# BRIEF:
Give an exact transcription limited to the lines from the one with "Switch Project panel to List View" through the end of the entries, including both; no pictures belong in it.

□ □ □ □ □

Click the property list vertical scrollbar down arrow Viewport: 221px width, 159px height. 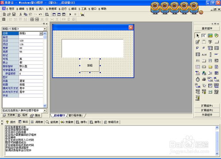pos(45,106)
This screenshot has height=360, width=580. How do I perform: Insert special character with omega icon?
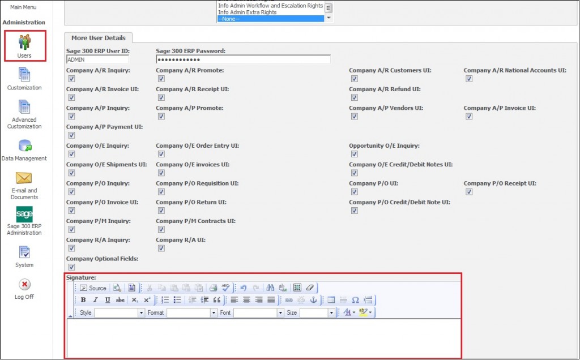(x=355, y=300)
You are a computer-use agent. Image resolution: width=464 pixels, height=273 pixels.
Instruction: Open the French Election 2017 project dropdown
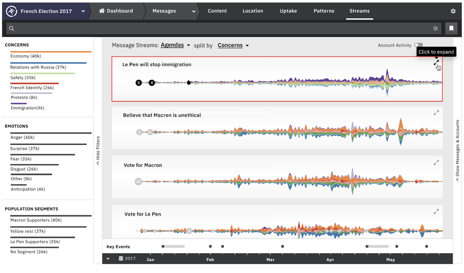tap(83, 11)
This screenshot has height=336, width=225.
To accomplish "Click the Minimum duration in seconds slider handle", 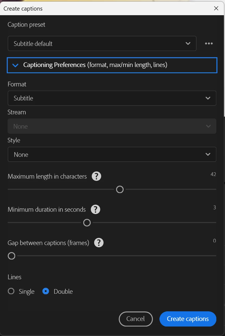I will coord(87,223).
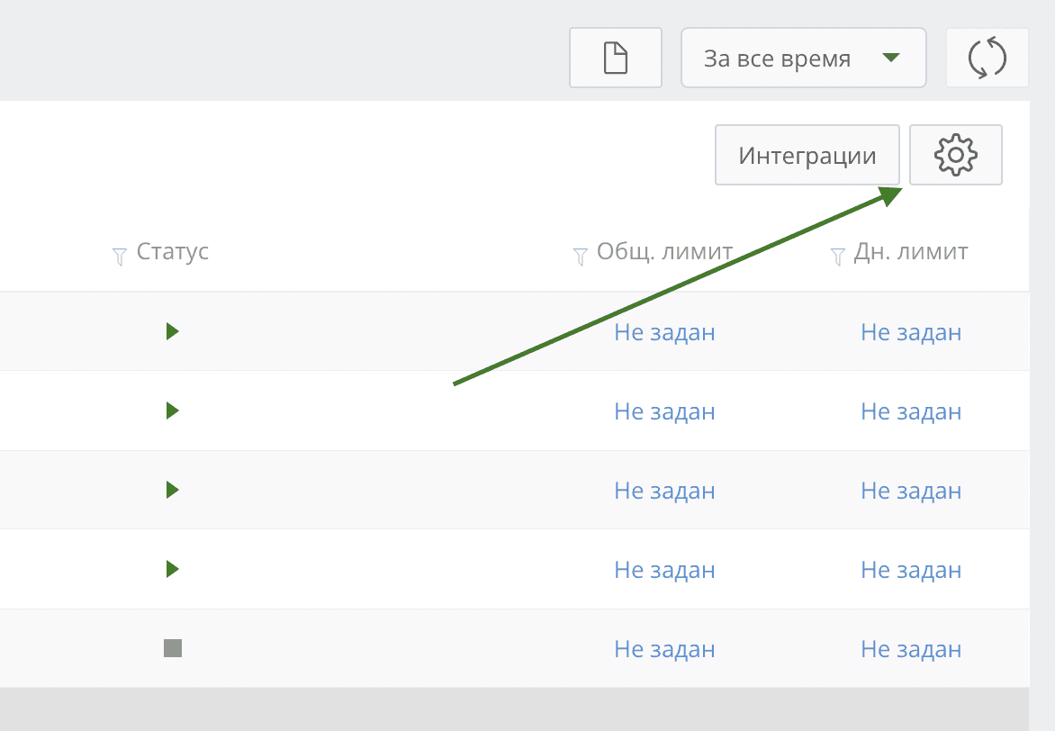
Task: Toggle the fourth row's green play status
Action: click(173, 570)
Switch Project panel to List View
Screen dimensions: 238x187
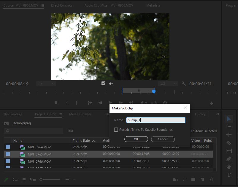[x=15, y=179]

□ □ □ □ □

# RESPONSE TO THIS EXERCISE:
Switch Project panel to List View
Screen dimensions: 238x187
[x=15, y=179]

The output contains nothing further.